### Work request:
Set the material down again exactly, line by line, skipping each picture.
========
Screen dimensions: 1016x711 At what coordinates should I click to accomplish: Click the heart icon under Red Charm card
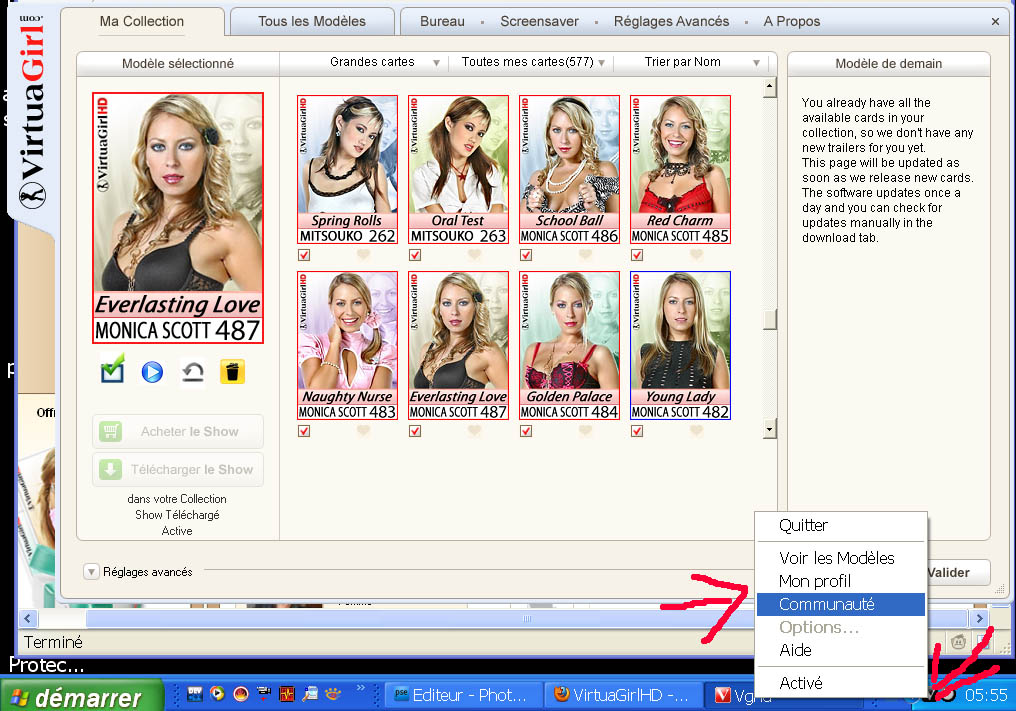(x=696, y=255)
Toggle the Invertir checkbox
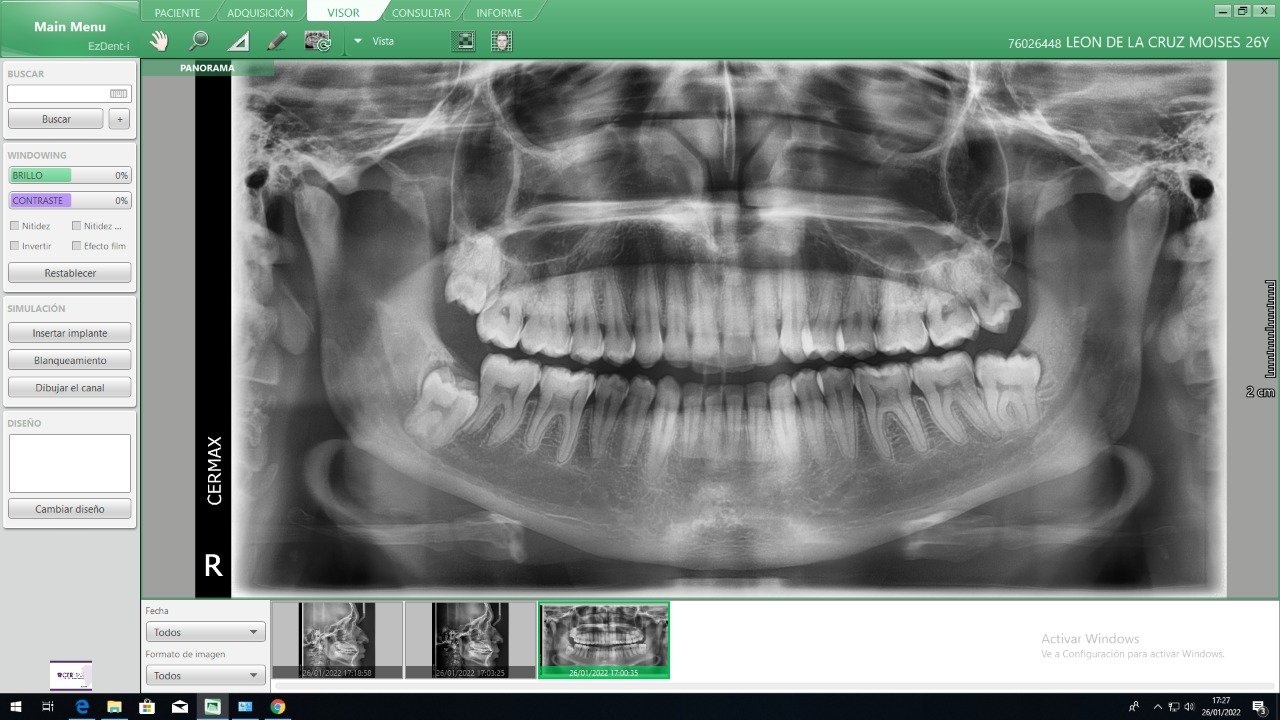This screenshot has height=720, width=1280. point(14,246)
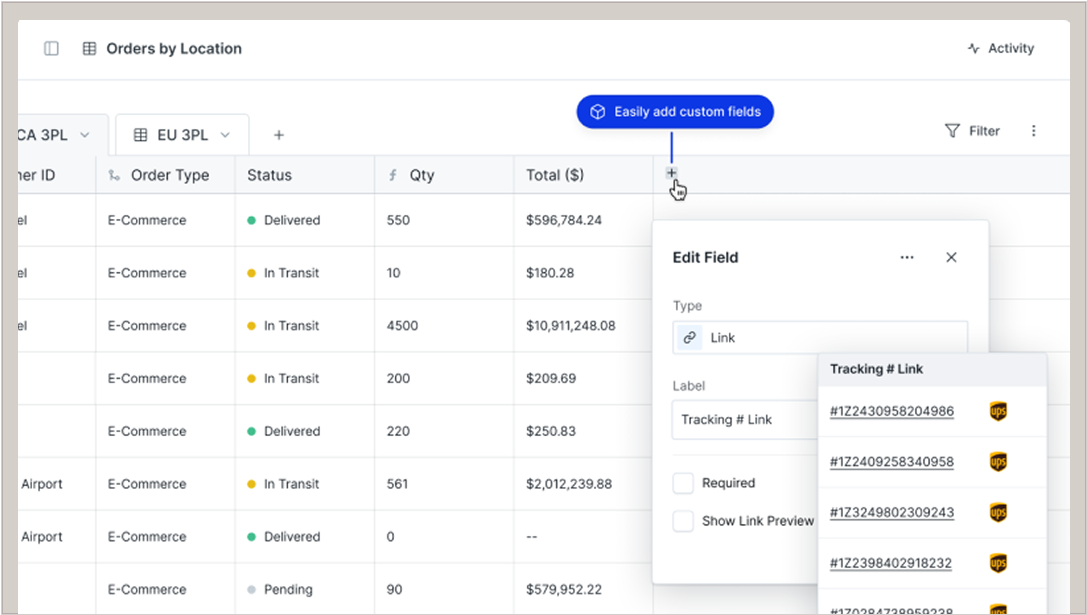Open tracking link #1Z2409258340958
This screenshot has width=1087, height=615.
[891, 462]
========
### Answer to this problem:
Screen dimensions: 1016x711 At what coordinates should I click to accomplish: Click the heart icon under Red Charm card
(x=696, y=255)
Toggle the Invertir checkbox
This screenshot has height=720, width=1280. point(14,246)
Open tracking link #1Z2409258340958
This screenshot has width=1087, height=615.
[891, 462]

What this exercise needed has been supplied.